The only counsel which can be given is to seek specialist advice if your scheme is selected for interrogation. More may be read into your casual answers than you think!  

A precaution may be worthwhile. It is understood that, on investigation, the Revenue has the right to request details of all dealings by the scheme in the previous six years, and for even longer periods where the Revenue has reason to suspect that a tax liability has been incurred or fraud is involved.  

Many schemes may not have retained more than six years worth of bulky investment managers accounting reports - and how many investment managers will have retained their records in an easily retrievable form? Charges may also be incurred for the work involved in satisfying the Revenue's requests. Where investment managers have been changed, and information and comment are required from a house no longer employed, in addition to cost there may be problems of co-operation.  

Looking to safeguard the future, a sensible move may be to request each investment manager or custodian to provide all dealing and valuation information on a floppy disc at the end of each financial year. It may also be worthwhile incorporating into new investment manager agreements a clause to state that transaction data remains the property of the trustees. This may save costs and reduce problems in the future.

Direction of Investment?

John Denham, the then Pensions Minister, in a number of speeches last year referred to the need for pension schemes to "consider in a positive way how their funds are invested" - in other words, ethical investment. This has now been formalised in a Consultation Document 'Strengthening the Pensions Framework', where the DSS is seeking views on the proposition that the Statement of Investment Principles includes "....whether the trustees take into account any considerations other than financial considerations and, if so, what these are and how investment decisions are affected" - i.e. ethical or socially responsible investment.  

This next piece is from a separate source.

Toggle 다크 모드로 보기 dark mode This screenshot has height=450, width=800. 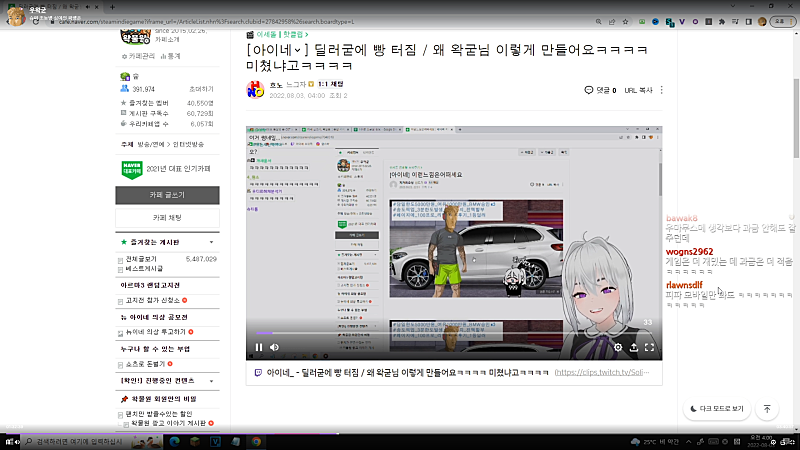click(716, 409)
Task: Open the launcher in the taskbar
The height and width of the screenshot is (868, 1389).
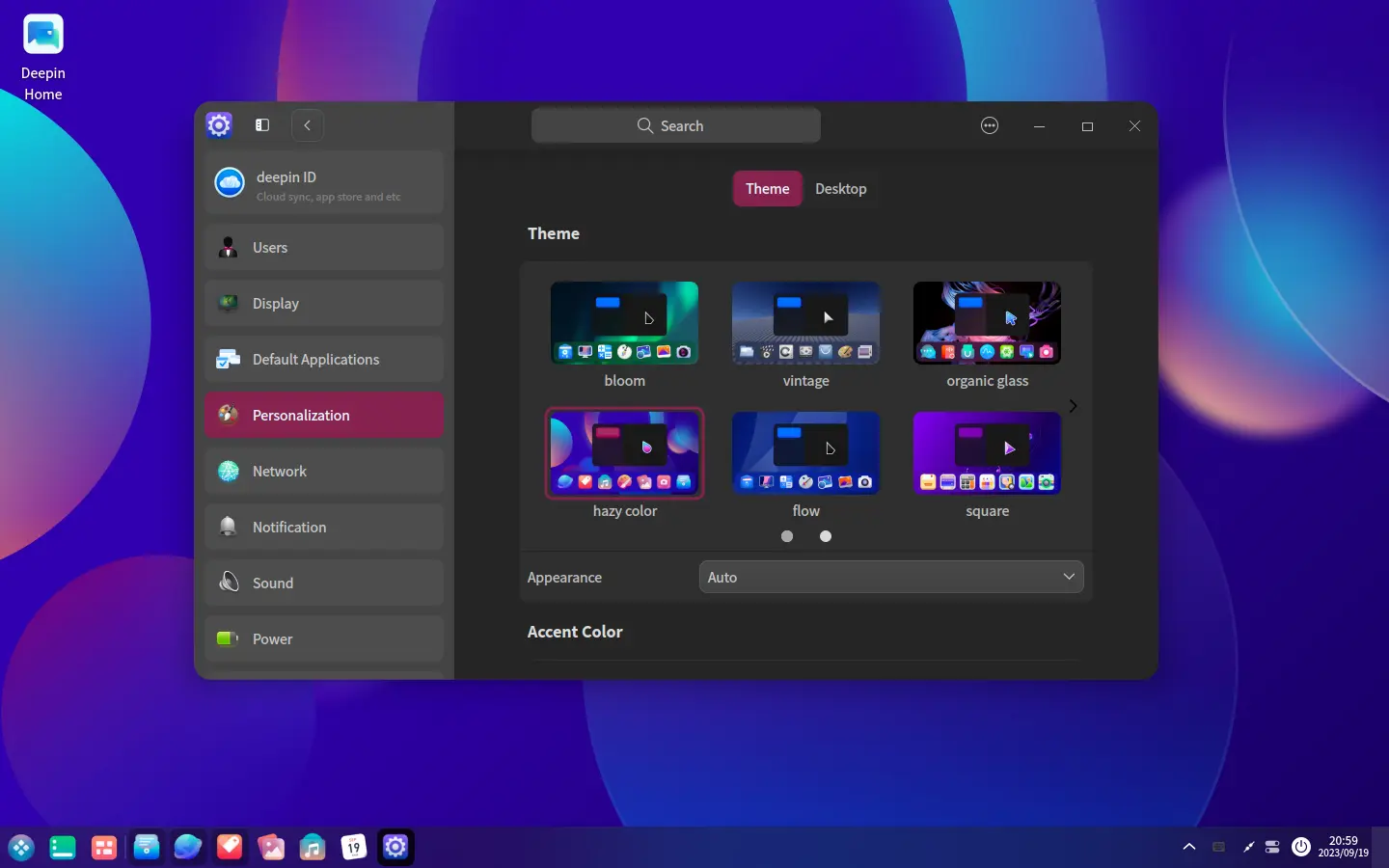Action: (21, 848)
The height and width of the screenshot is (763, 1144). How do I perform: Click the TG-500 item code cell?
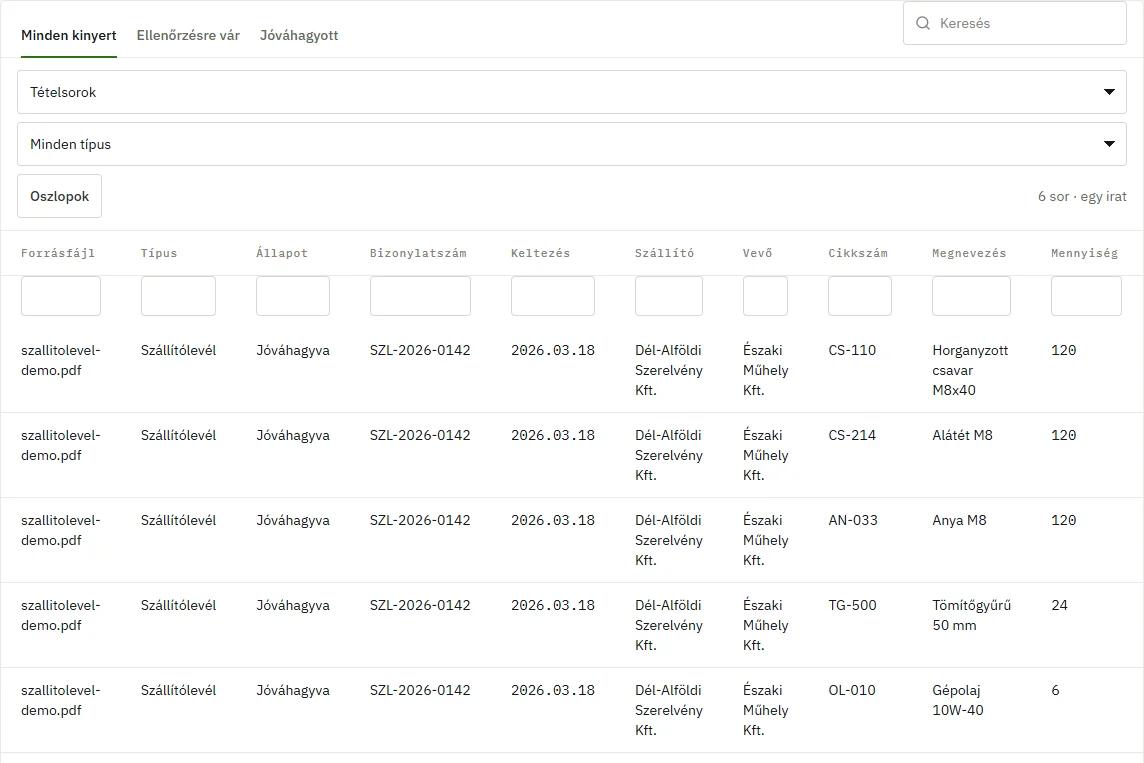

With less publicity, the Chancellor in his pre-budget speech, and repeated in the Pensions Green Paper, said that there could be room for improvement in the way that the capital markets direct capital towards its most efficient uses.  

He called for consultation on measures to ensure that: "trustees were expected to set out publicly their objectives and how they assess the performance of their investments; including in particular, their attitude towards venture capital investments and how they evaluate them; as well as how, and over what time period, they assess the performance of fund managers, and the basis on which they remunerate them."  

For those of us old enough to remember the 1970s (and sadly that includes all of us at BESTrustees), this looks suspiciously like the proposed, but not implemented, directed investment of the Wilson era. Trustees should be wary that such measures may be introduced by stealth. Many trustees would be in favour of an ethical policy provided it did not obviously detract from investment performance. Such regulations could readily be modified without primary legislation to include other asset classes.